Im Mittelfeld der Themen, die von rund einem Drittel der Bevölkerung geglaubt, wenn auch insgesamt mehrheitlich als unrealistisch abgelehnt werden, zählt der Glaube, „dass man mit Steinen eine belebende Wirkung des Wassers erzielen kann (36 Prozent), der Glaube an die Homöopathie (30 Prozent) und das energetische Reinigen von Häusern (29 Prozent).

Den geringsten Glauben finden u. a. die Auffassungen, „dass Gottes Wohlwollen über einer kirchlich geschlossenen Ehe liegt“, „dass es Menschen gibt, die zaubern können“ sowie der Glaube, „dass der Papst Stellvertreter Gottes auf Erden ist“ (jeweils 15 Prozent). Noch geringer ist der Glaube, „dass Priester und Bischöfe eine besondere Beziehung zu Gott herstellen können“ (12 Prozent) sowie „dass Reliquien von Heiligen wundertätige Wirkung haben“ (8 Prozent).

Mit diesen Sichtweisen haben zentrale Glaubensaussagen der katholischen Kirche auch bei den Kirchenmitgliedern nur eine geringe Resonanz.

Eine Aufschlüsselung der „Karma-Gläubigen“ veranschaulicht, dass Frauen mehr als Männer geneigt sind, an die „guten Handlungen für ein positives Karma“ zu glauben, die Älteren eher als die Jüngeren, und die ländlichen Westösterreicher mehr als die städtischen Wiener

65 Prozent der religiösen Österreicher sind laut Umfrage „Himmel-Hoffer“. In Bezug auf die  „Hölle-Erwarter“ kam nur eine kleine Befragungsbasis zustande, und zeigt das Ergebnis, dass die „Hölle“ von der Hälfte der Religiösen erwartet wird.
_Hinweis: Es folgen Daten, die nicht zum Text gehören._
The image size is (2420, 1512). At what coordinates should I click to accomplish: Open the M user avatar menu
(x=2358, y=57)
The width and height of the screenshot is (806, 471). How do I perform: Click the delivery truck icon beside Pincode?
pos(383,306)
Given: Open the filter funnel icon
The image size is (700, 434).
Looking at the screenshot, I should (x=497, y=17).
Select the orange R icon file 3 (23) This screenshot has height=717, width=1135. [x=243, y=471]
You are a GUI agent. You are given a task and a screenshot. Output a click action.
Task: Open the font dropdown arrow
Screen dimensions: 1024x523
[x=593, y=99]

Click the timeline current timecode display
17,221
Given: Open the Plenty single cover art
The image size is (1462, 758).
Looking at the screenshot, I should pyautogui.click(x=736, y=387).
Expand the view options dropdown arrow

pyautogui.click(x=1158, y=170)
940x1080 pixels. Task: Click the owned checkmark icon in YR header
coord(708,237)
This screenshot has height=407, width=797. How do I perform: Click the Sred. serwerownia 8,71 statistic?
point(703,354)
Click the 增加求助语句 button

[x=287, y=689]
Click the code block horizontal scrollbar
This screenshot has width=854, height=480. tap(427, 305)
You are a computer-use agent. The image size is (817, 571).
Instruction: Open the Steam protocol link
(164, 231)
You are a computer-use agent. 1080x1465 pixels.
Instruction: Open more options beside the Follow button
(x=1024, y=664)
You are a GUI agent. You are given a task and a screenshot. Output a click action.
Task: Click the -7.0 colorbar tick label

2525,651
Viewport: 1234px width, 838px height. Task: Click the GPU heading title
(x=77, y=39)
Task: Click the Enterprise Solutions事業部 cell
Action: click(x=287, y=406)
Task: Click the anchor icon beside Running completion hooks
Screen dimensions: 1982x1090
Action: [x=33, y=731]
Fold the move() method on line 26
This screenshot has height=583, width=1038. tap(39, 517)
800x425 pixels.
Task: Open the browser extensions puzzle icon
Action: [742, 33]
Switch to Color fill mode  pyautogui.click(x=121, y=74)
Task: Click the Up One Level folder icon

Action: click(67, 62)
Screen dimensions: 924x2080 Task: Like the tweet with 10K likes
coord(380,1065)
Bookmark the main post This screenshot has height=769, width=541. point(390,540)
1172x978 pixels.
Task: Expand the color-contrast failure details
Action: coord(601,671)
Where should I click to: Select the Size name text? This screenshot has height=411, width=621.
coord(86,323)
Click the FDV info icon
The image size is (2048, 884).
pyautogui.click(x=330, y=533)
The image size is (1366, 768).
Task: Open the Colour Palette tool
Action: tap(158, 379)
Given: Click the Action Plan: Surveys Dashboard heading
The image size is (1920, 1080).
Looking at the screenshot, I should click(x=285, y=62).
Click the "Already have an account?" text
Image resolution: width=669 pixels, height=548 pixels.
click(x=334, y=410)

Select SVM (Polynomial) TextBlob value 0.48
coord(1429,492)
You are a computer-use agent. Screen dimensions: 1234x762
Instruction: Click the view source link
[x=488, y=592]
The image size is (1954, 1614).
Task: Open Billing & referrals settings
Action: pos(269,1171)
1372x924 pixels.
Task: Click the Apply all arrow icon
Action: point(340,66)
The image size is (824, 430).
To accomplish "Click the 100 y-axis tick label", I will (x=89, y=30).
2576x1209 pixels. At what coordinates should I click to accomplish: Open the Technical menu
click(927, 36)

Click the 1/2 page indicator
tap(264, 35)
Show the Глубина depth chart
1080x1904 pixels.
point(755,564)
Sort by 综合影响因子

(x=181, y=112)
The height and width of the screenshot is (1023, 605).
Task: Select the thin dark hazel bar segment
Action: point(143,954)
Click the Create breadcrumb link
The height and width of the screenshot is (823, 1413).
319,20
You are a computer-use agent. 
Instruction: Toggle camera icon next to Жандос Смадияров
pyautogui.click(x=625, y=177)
Die Umfrage deutet ferner auf einen Zusammenhang hin, dass „Himmel-Hoffer“ überproportional glauben, „Dass Homöopathie so wirksam ist wie Schulmedizin“, nämlich 87 Prozent.

Diese Verteilungen, die gleichsam parallel zu den kirchlichen Affinitäten verlaufen, verweisen darauf, dass die Esoteriker eher bei den Kirchenmitgliedern zu finden sind. Ein Ergebnis, dass sich in Deutschland ebenfalls so darstellt.

(LN/CF)

Mit besonderem Dank an den Standard/Conrad Seidl für die Übermittlung der Auswertungstabellen der Umfrage.